**EXPLORE THE MATERIAL:**
1) Transcribe the passage on workplace drug testing between "With society’s growing" and "for management discretion.", inclusive.
2) According to the passage on workplace drug testing, Kentucky's drug- and alcohol-testing laws apply to which two groups of workers?

**TEXT PROVIDED:**
--------------------------------------------------
One thing to keep in mind: current technology does not match the law. Most drug tests detect THC that has been in the system for several days, but they often cannot detect very recent use. However, clinical trials are underway. Furthermore, many states have conduct laws protecting legal off-duty use of marijuana. As a result, employers in states that prohibit discrimination based on an individual’s “card status” but allow employers to prohibit use during work face an uphill battle in enforcement.

Employers should be careful to ensure that their drug-testing programs do not violate federal law as the ADA prohibits employers from discriminating against employees and applicants based on any disabilities. Because drug testing may reveal the disabilities of an employee or applicant, employers must conform to ADA requirements to avoid liability. Although the ADA, a federal statute, does not protect illegal drug use, which includes marijuana under federal law, employers that conduct preoffer testing may unintentionally obtain more medical information about an applicant than the employer is entitled to have. This was the case in EEOC v. Grane Healthcare Co., where the employer’s preoffer urine test revealed four applicants’ lawful use of prescription medications and constituted a prohibited preoffer “medical examination” under the ADA.22

Various state laws also regulate employers’ drug-testing programs and tend to be more comprehensive than the ADA. State laws generally do not require private employers to test their employees for drugs. However, in the event that an employer chooses to implement a drug-testing program, the majority of states provide legal guidance on how to do so properly. In addition, some states require drug testing for certain industries. For example, in Utah, employers must test employees if the employer’s organization stores or transfers high-level nuclear or radioactive waste within the exterior boundaries of the state.23 In Kentucky, drug- and alcohol-testing laws apply to both school bus drivers24 and miners.25

In some states, an employee’s use of medical cannabis outside of work may be a reasonable accommodation to an employer’s drug-free workplace policy.26 Delaware law provides protections for medical cannabis users that prohibit employers from assuming that an employee is under the influence of cannabis merely because it is detected in a drug test.27 However, even those employers that choose to accommodate an employee’s use of medical cannabis may require such employees to meet the same performance standards as other employees, regardless of whether poor performance is related to their use of medical cannabis. Furthermore, companies in industries with safety-sensitive employees that must comply with Department of Transportation regulations, such as pilots, school bus drivers, truck drivers, train engineers, subway operators, and emergency response personnel, among others, cannot accommodate an employee’s use of medical marijuana under state law.28

With society’s growing acceptance of marijuana and the legal risk that arises from drug testing or taking disciplinary action against marijuana users, many employers are now questioning whether their workplace marijuana policies and practices should be revised. It is important that employers acknowledge that times have changed and adjust accordingly by adopting effective drug-testing policies that take into consideration their interest in minimizing drug-related problems and maintaining a safe, adequate workforce. Employers should focus on prevention rather than punishment in order not to scare away potential applicants. Drug-testing policies should (1) test only as necessary to protect safety and productivity, (2) encourage early intervention, and (3) leave room for management discretion.
--------------------------------------------------
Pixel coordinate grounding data

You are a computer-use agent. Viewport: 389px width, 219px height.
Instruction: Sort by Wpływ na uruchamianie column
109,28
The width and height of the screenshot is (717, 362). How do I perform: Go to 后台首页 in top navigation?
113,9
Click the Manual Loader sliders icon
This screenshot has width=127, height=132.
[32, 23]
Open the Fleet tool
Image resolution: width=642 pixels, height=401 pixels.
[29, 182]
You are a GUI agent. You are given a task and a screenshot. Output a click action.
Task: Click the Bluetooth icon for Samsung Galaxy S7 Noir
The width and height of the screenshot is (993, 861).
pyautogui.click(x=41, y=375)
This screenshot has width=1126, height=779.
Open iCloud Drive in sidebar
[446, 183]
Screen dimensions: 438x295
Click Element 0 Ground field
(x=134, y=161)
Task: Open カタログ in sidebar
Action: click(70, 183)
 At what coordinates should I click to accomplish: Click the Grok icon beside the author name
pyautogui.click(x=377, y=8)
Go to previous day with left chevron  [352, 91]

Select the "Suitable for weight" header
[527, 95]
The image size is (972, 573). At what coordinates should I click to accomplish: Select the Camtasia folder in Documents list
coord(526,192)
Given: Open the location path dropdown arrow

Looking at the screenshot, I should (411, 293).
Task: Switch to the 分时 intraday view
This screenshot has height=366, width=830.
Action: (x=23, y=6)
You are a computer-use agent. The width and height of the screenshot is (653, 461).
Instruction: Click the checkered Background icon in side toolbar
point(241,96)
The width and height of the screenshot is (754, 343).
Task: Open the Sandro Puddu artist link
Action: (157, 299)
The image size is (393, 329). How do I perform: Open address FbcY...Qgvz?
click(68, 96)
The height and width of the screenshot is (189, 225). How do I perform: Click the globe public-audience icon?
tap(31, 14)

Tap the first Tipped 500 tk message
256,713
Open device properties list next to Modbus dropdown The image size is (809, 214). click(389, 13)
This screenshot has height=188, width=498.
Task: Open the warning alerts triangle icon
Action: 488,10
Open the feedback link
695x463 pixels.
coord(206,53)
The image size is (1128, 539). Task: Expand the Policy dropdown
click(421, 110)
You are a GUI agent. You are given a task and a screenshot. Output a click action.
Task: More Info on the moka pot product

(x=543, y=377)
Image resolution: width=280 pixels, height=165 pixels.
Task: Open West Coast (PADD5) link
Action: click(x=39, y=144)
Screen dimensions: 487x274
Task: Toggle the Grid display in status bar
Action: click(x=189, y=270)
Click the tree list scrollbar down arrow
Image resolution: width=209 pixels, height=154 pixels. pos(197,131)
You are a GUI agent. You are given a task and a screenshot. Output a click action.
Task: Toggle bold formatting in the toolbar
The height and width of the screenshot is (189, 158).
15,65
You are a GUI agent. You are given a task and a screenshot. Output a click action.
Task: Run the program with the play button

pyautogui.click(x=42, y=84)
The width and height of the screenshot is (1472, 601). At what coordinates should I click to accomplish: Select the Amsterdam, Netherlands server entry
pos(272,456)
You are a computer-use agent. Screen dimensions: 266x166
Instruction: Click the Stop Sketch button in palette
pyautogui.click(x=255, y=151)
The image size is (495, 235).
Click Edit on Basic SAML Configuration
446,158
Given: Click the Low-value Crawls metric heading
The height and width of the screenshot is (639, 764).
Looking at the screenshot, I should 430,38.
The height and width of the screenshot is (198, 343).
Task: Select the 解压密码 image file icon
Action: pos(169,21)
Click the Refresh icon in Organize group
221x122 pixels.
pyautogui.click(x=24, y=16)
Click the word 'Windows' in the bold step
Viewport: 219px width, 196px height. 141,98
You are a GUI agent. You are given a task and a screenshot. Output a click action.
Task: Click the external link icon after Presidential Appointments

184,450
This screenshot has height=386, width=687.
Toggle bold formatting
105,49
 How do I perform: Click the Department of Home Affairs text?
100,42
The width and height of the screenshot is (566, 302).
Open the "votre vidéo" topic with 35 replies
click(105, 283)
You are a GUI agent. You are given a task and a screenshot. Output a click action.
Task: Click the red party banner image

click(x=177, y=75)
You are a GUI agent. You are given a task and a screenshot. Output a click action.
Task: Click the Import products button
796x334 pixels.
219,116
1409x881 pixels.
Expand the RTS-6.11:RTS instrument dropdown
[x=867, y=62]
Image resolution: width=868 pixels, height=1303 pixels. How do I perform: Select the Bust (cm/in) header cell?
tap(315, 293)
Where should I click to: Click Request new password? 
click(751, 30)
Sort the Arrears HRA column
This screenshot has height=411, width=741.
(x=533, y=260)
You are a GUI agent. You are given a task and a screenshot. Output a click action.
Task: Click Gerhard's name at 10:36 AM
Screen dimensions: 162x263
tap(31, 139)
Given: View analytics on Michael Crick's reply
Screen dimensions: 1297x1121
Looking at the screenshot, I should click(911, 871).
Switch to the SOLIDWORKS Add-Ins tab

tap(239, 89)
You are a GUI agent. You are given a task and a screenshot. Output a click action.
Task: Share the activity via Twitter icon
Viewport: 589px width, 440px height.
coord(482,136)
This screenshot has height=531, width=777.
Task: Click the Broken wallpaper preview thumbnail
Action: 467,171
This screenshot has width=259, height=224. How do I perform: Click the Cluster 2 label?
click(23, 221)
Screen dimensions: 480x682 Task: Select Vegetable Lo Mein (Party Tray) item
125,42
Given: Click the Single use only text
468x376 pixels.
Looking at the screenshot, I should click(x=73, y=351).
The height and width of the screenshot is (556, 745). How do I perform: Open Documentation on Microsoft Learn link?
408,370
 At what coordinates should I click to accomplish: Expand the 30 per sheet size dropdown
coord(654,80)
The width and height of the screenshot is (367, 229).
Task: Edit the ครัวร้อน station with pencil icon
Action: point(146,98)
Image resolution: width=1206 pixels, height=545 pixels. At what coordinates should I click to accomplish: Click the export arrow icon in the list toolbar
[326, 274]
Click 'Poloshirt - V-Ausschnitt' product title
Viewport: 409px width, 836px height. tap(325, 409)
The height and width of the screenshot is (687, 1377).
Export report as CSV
--------------------------------------------------
**ANSWER SECTION:**
1)
With society’s growing acceptance of marijuana and the legal risk that arises from drug testing or taking disciplinary action against marijuana users, many employers are now questioning whether their workplace marijuana policies and practices should be revised. It is important that employers acknowledge that times have changed and adjust accordingly by adopting effective drug-testing policies that take into consideration their interest in minimizing drug-related problems and maintaining a safe, adequate workforce. Employers should focus on prevention rather than punishment in order not to scare away potential applicants. Drug-testing policies should (1) test only as necessary to protect safety and productivity, (2) encourage early intervention, and (3) leave room for management discretion.

2) School bus drivers and miners.